Asset Quality Ratios
11. Gross and Net NPA
- NPA stands for Non- Performing Assets. These are the loans that have turned into bad loans, thus affecting the bank’s profitability.
- On the asset quality front, HDFC bank has the lowest NPAs and hence better asset quality.
- While ICICI Bank has the highest Gross- NPAs, however since it has a higher provision coverage ratio, its Net NPAs are lower.
12. Provision Coverage Ratio (PCR)
- ICICI Bank has the highest Provision Coverage Ratio (PCR) among the other banks, which implies it has covered most of its bad loans. Hence, despite having the highest gross NPAs, ICICI bank has decent valuations.
- On the other hand, Bandhan Bank has the lowest provision coverage ratio and hence has the lowest points.
- If the NPAs increase, banks will have to increase their provisions which will ultimately affect their profitability.
13. Moratorium as a % of total loans
- A moratorium is a period in which borrowers can skip EMIs.

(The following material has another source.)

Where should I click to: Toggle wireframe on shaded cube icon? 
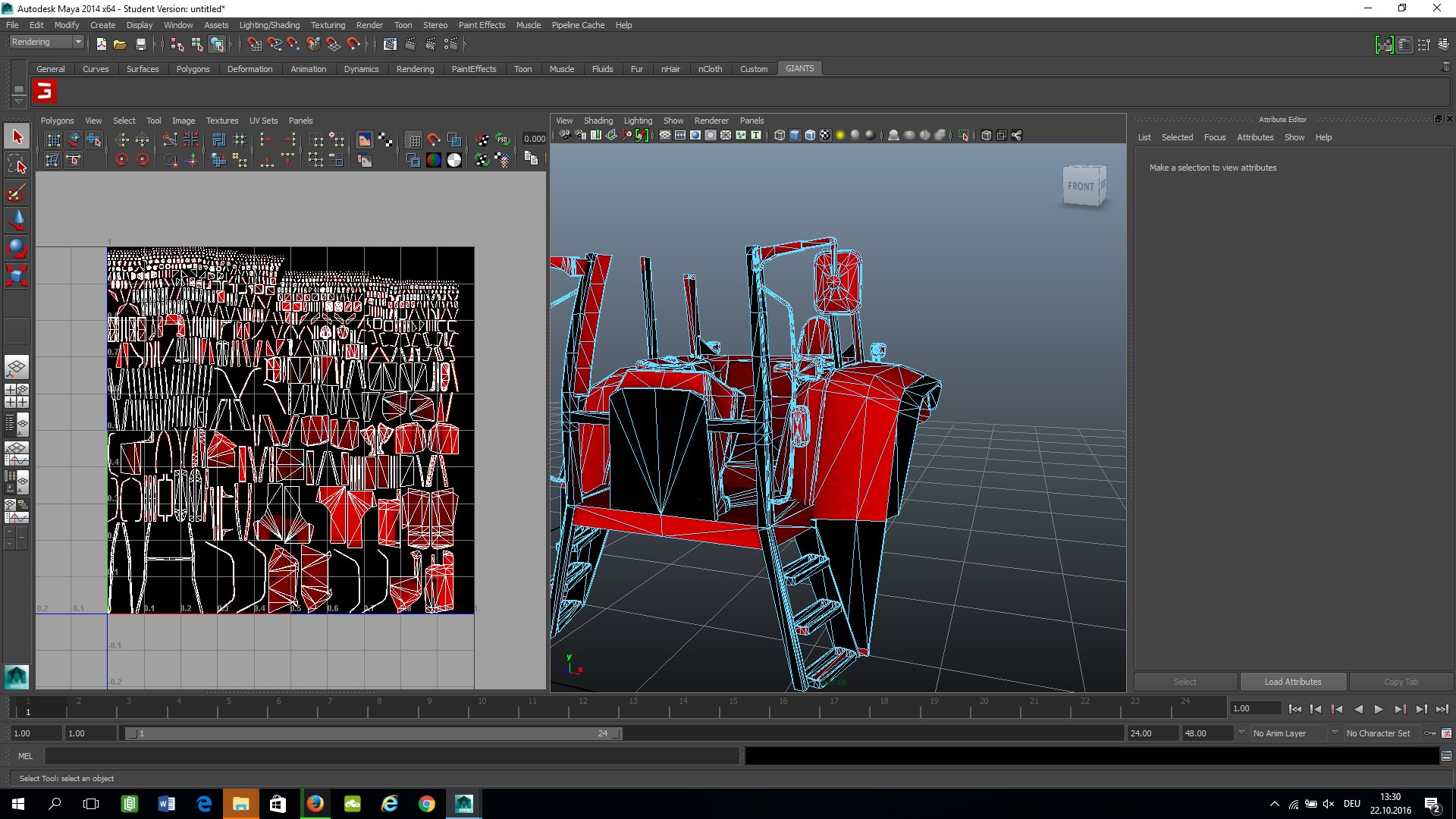[x=810, y=136]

Once the moratorium is over, the borrower will start paying in EMIs. However, the borrower has to pay interest in the period of the moratorium as well.
- Currently, till 31st August ’20, RBI has mandated all banks to provide moratorium to the customers if required.
- However since the pandemic has affected salaried, self-employed personnel as well as corporates, chances of loans under moratorium turning to bad loans are higher.
- Thus, the lower the loans under a moratorium, the better.
- HDFC Bank has the lowest Loans under moratorium owing to its prudent underwriting and due diligence. Hence it has the highest rank.
- IDFC First Bank, on the other hand, has the highest % of loans under a moratorium, hence it is at the lowest rank.
- Even Bandhan Bank has higher loans under moratorium. Currently, the bank has good profitability metrics, however, how the asset quality turns outpost moratorium period, will be a thing to watch out for.
14. Cost to Income Ratio
- Cost to income is another efficiency ratio that affects profitability. The lower the cost to income ratio, the better it is.
- Here, Bandhan Bank has the lowest Cost to Income ratio, which implies that the bank has the highest operating efficiency. Hence it is ranked at the highest position.
- Even HDFC Bank has a healthy C-I ratio, given its huge deposit base.
- IDFC First Bank has the highest Cost to Income ratio, implying that the bank’s operating efficiency is lower. This can be one of the reasons for the bank’s negative profitability (losses).
15. Net Interest Margin (NIM)
- Net Interest Margin (NIM) is Net Interest Income/ Total income bearing assets.
- Here, Bandhan Bank has the highest NIM in the industry mainly because of its lower cost to income ratio and a higher proportion of retail loans.
- These NIMs do not seem sustainable and will come down as the bank scales to a higher level
- Federal Bank has the lowest NIMs and hence has the lowest rank.
16. Capital Adequacy Ratio
- Capital Adequacy ratio is basically capital available as compared to the bank’s risk-weighted assets. Higher the CAR, the better.
- Here also, Bandhan bank is leading with the highest CAR followed by Kotak Mahindra Bank, HDFC Bank, and others.
- Federal Bank has the lowest CAR, hence it is ranked lowest.
17. Size of the bank
- Higher the number of branches, the better the geographical diversification a bank has.
- This also plays a part in keeping asset quality under check. However, it comes with the cost of increased operating expenses.
- Here HDFC Bank has highest branch, hence it has the highest rank. RBL bank has fewer branches across India and hence it is ranked at last position.